──────── INPUT DATA

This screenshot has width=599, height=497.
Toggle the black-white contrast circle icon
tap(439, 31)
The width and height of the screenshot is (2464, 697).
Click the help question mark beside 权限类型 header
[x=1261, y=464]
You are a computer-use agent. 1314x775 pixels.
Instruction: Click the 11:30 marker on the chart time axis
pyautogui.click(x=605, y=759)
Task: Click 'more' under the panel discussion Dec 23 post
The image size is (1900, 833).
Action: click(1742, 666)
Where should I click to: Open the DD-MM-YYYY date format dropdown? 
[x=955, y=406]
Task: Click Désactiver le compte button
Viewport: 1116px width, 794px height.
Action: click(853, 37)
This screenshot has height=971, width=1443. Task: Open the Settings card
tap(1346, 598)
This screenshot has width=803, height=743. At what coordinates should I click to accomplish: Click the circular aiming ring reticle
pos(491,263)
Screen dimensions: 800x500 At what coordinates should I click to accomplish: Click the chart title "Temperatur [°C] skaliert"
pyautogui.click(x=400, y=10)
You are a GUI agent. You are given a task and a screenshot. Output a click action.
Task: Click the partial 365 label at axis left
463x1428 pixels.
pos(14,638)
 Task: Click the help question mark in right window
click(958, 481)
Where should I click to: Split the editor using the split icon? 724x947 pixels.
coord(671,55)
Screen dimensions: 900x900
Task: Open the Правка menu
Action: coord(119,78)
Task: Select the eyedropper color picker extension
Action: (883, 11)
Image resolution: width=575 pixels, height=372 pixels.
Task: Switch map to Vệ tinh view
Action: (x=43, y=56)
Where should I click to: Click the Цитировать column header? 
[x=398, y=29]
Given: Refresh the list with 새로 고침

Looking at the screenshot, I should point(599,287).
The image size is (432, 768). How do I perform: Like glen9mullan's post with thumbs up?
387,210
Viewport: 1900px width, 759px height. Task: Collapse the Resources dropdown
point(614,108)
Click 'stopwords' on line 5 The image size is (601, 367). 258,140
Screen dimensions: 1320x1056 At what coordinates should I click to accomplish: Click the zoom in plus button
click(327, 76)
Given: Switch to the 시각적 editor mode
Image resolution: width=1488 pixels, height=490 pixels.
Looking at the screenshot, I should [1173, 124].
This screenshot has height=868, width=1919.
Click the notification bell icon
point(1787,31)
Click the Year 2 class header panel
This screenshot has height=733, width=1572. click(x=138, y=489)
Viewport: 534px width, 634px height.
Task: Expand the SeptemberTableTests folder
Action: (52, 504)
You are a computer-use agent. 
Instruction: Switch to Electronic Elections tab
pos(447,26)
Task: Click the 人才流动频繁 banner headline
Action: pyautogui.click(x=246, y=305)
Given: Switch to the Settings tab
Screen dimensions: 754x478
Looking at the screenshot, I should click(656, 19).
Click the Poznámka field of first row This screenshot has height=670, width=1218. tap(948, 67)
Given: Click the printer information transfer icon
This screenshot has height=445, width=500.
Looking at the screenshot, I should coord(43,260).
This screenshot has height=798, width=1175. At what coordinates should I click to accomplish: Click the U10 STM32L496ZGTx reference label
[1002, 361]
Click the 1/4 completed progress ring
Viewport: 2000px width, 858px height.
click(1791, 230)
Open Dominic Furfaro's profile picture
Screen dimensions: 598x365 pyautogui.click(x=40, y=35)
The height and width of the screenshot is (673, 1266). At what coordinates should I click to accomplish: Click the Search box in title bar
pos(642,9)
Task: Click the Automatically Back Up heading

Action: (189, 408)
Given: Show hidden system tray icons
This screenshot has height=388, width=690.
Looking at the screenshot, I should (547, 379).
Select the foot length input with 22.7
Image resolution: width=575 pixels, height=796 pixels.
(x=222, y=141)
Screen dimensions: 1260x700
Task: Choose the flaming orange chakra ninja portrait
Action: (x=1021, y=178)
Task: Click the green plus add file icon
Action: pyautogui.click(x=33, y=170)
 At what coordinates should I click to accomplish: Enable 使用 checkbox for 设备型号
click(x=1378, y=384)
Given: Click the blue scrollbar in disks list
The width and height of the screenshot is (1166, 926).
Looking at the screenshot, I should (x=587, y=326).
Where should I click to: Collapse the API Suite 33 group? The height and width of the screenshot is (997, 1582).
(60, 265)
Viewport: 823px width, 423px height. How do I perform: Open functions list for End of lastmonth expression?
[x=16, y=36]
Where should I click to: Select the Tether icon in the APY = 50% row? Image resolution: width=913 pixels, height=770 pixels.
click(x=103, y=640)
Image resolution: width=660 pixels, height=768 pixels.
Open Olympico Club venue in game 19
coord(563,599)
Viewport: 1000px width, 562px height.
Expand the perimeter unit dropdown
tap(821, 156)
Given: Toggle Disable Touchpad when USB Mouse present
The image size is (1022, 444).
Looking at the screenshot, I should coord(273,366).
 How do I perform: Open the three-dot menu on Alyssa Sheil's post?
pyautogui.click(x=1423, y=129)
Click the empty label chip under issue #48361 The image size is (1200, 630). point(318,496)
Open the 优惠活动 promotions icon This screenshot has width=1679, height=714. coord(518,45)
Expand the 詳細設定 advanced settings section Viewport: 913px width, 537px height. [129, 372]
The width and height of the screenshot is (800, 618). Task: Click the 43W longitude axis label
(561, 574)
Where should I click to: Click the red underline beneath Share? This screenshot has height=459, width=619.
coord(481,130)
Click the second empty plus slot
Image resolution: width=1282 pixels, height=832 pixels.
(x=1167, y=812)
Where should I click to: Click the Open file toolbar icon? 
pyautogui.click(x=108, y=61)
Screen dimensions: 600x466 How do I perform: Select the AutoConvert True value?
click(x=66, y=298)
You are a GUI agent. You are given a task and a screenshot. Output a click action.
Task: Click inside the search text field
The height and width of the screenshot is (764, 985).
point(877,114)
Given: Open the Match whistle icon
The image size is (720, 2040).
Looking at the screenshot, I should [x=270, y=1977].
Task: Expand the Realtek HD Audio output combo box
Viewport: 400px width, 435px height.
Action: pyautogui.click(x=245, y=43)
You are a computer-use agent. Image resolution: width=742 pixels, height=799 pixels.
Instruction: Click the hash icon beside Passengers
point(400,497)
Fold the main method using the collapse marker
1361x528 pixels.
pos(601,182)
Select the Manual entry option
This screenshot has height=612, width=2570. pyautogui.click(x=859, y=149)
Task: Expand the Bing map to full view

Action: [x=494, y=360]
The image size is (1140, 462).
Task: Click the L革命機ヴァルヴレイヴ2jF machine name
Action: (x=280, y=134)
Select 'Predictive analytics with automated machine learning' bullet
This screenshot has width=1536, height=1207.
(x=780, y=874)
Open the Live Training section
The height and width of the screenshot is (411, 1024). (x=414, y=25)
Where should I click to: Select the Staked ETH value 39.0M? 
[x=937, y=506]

────────────────

▶ **EXERCISE DETAILS**: Read through the records above and copy the lines that contain "empty".

▶ **TASK SOLUTION**:
Click the empty label chip under issue #48361 The image size is (1200, 630). point(318,496)
Click the second empty plus slot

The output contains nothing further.